====== DATA IN THIS EXERCISE

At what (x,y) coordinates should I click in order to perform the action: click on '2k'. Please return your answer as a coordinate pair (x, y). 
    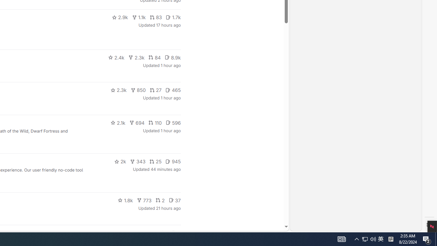
    Looking at the image, I should click on (120, 161).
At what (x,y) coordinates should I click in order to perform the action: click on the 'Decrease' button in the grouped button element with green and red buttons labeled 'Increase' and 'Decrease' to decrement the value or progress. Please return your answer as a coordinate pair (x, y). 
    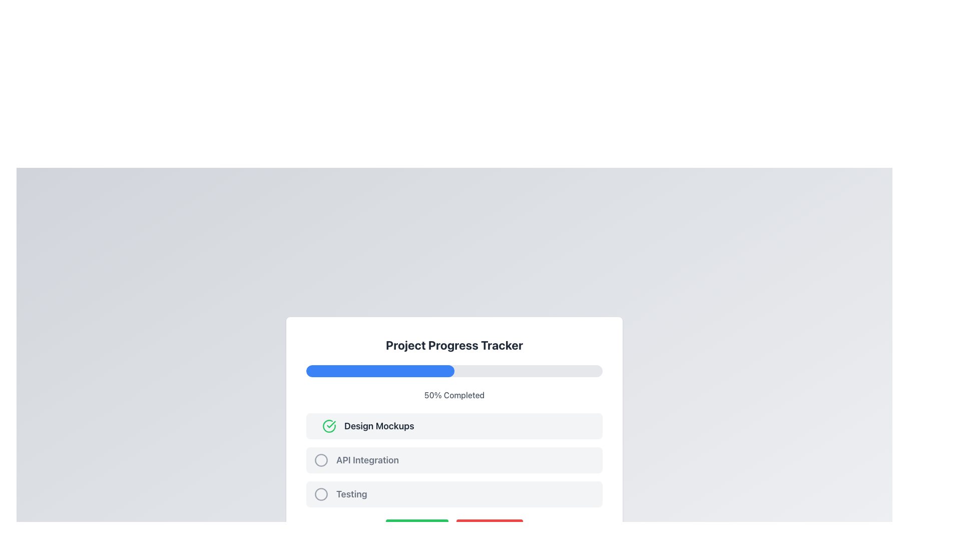
    Looking at the image, I should click on (454, 528).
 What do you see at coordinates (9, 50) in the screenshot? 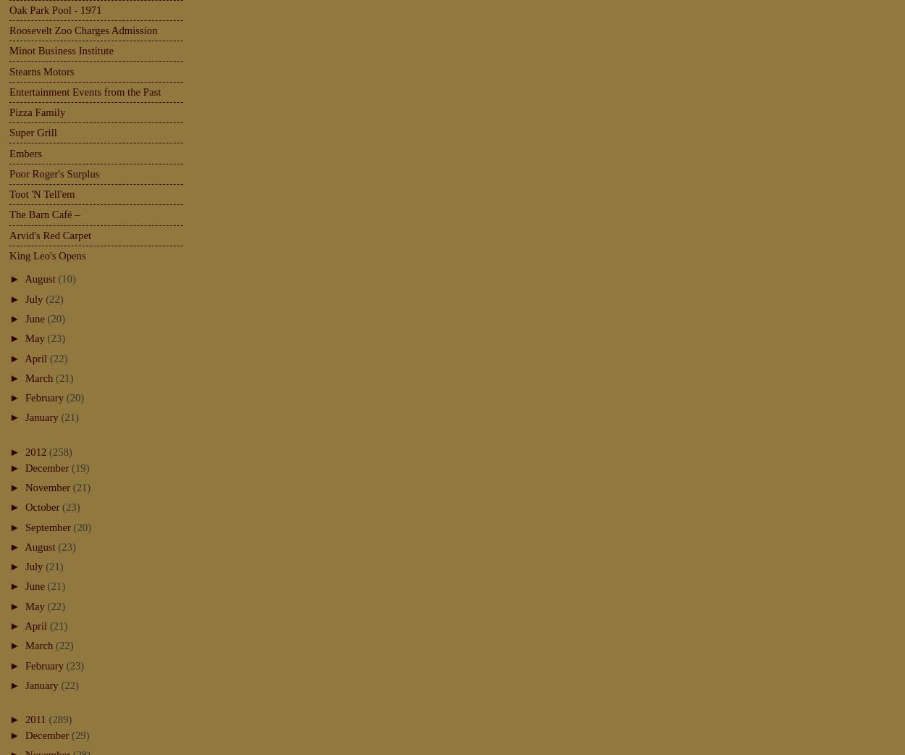
I see `'Minot Business Institute'` at bounding box center [9, 50].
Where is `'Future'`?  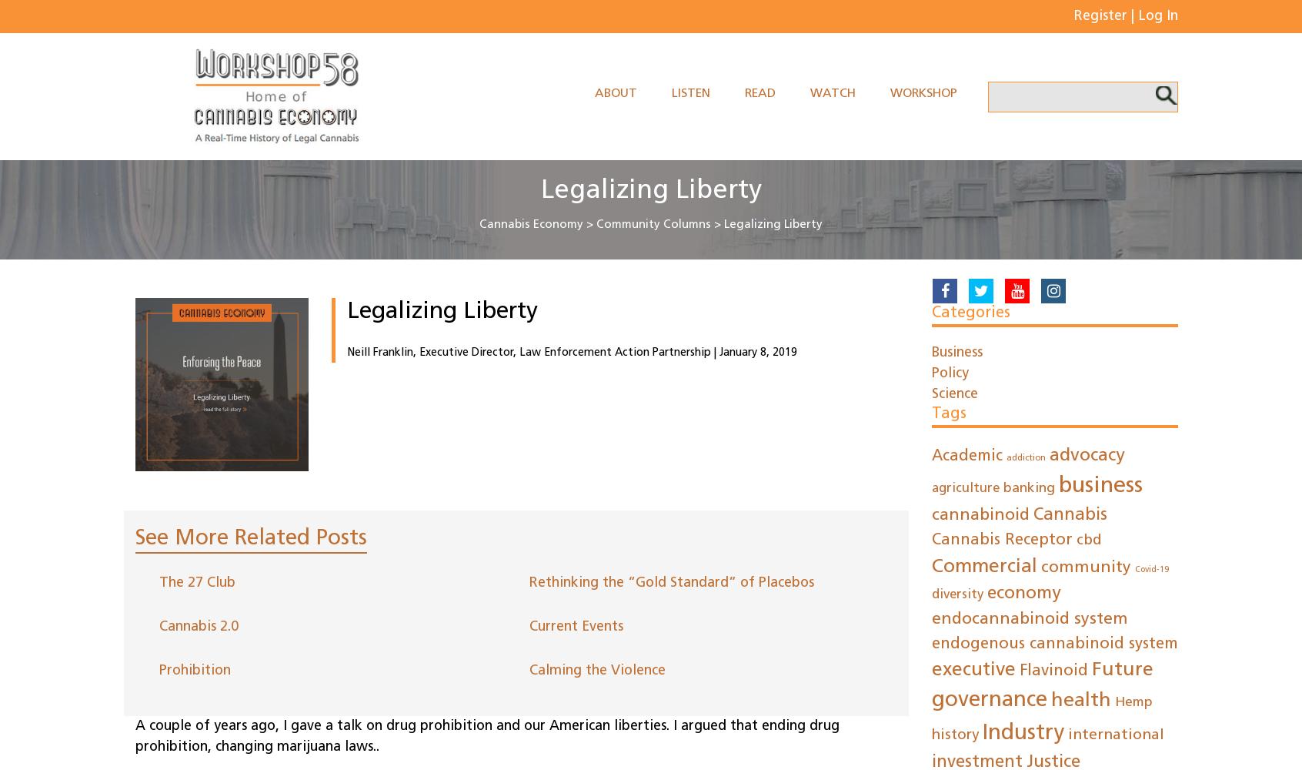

============

## REQUIREMENTS
Copy the records above word for word, leaving out the pictures.

## CORRECT RESULT
At what (x,y) coordinates should I click in order to perform the action: click on '2k'. Please return your answer as a coordinate pair (x, y). 
    Looking at the image, I should click on (120, 161).
At what (x,y) coordinates should I click in order to perform the action: click on the 'Decrease' button in the grouped button element with green and red buttons labeled 'Increase' and 'Decrease' to decrement the value or progress. Please return your answer as a coordinate pair (x, y). 
    Looking at the image, I should click on (454, 528).
 What do you see at coordinates (9, 50) in the screenshot? 
I see `'Minot Business Institute'` at bounding box center [9, 50].
Where is `'Future'`?  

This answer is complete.